Kenya integrates climate-smart agriculture into its Intended Nationally Determined Contribution

Photo: S. Kilungu (CCAFS)

Année de résultat

Dirigé par

CCAFS East Africa

Summary

CCAFS scientists at the Center for International Forestry Research (CIFOR), the World Agroforestry Centre (ICRAF), the International Livestock Research Institute (ILRI) and the International Center for Tropical Agriculture (CIAT) provided inputs into the development of Kenya’s Climate-Smart Agriculture Framework Program (CSA-FP), aimed at guiding investments into climate resilient and low carbon agriculture. As of July 2015, the CSA-FP was integrated into Kenya’s Intended Nationally Determined Contribution (INDC) submission to the United Nations Framework Convention on Climate Change (UNFCCC). The INDC identifies both mitigation and adaptation components from the CSA-FP, and lists forestry and other land use sectors where capacity building for GHG inventories with CIFOR and ILRI is a priority. CCAFS scientists also developed targetCSA, a prioritization tool, which the Kenyan government has requested to pilot in preparation of the INDC. Kenya’s INDC aims to reduce the country’s greenhouse gas (GHG) emissions by 30% by 2030, relative to a business-as-usual scenario of 132 Mt CO2eq. The Framework Program will draw from a pool of an estimated USD 40 billion in mitigation finance, which will be mobilized by 2030.

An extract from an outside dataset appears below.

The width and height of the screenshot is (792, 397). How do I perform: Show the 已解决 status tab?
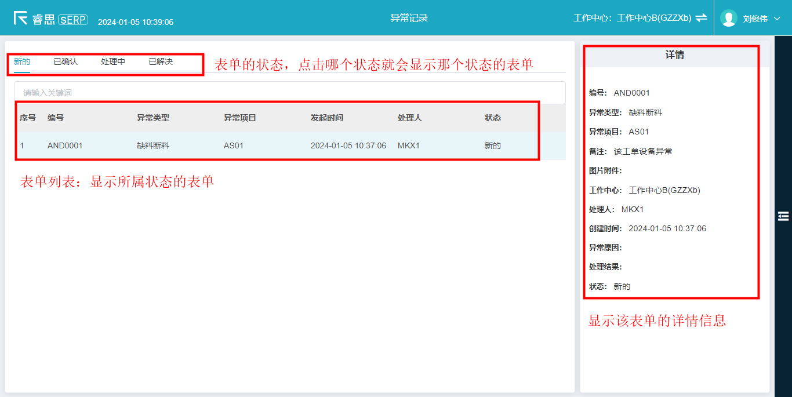(161, 61)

One of the key science-policy engagement efforts leading up to this outcome was the CCAFS led process on “Taking Forward Kenya’s NCCAP 2013-2017’’. The meeting created momentum for implementation of the Agriculture priority actions in the NCCAP. The CSA-FP therefore creates the national mechanism to achieve this goal. Of importance too is not just the technical support offered by CCAFS and other CGIAR partners in the working sessions on developing the national CSA-FP but also the visit by Kenya MEWNR officials to the GHG laboratory facilities at ILRI. Additionally, consultative dialogues were held with the United Kingdom’s Department for International Development (DFID), Germany’s agency for international cooperation (GIZ), County Governments and the private sector in Kenya to build consensus for wider policy changes that respond to investments that are anticipated from the CSA-FP. These meetings culminated in a national validation workshop on June 30, 2015, which was attended by stakeholders from academia, county governments, non-governmental organizations, research institutions and the private sector.

Key facts 

  • Kenya’s INDC aims to reduce GHG emissions by 30% by 2030. This includes action in the agricultural sector, informed by the Climate-Smart Agriculture Framework Program, supported by CCAFS and other CGIAR centres. 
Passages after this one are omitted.